• _Aim of the task_:
How many lines of the data include the string "Wall"? State that number alone.

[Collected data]

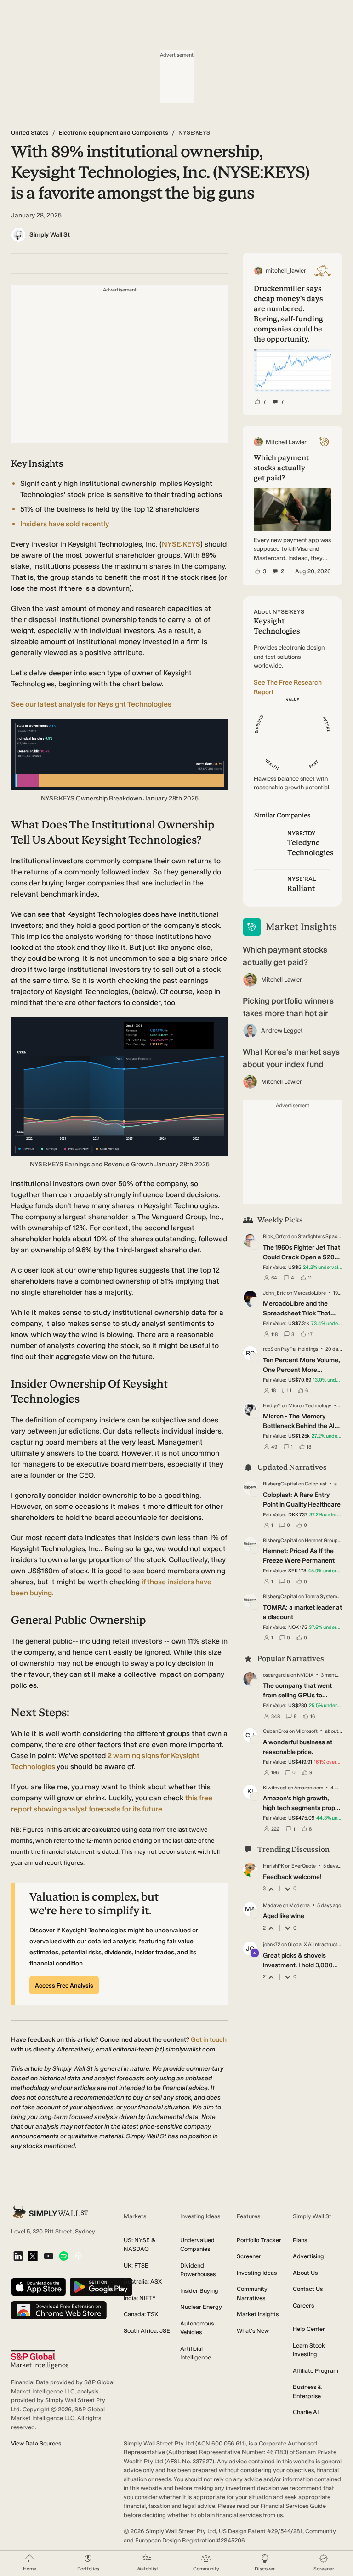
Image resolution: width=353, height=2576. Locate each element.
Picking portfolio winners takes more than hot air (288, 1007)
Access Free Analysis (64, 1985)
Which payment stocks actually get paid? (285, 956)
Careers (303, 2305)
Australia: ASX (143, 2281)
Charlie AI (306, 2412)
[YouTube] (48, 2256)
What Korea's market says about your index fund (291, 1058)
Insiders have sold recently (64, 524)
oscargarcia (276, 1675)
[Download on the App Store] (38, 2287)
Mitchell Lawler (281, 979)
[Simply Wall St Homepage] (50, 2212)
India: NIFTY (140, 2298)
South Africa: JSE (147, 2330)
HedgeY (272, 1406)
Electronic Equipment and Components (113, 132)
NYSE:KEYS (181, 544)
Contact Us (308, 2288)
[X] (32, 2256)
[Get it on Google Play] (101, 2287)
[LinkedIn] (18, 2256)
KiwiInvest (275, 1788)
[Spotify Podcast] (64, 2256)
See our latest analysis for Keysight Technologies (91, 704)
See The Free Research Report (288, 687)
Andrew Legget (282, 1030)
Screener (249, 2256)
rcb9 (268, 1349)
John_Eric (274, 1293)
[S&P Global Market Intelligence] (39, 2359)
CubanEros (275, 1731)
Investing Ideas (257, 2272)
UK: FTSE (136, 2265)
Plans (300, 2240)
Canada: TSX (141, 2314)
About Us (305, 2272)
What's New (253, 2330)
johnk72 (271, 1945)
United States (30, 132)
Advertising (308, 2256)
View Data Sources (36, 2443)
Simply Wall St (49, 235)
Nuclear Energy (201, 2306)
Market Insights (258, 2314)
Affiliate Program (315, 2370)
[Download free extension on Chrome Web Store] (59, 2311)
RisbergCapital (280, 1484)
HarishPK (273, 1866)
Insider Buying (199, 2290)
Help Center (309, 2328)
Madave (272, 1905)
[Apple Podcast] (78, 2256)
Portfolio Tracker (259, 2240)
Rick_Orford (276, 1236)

• _Task output_:
2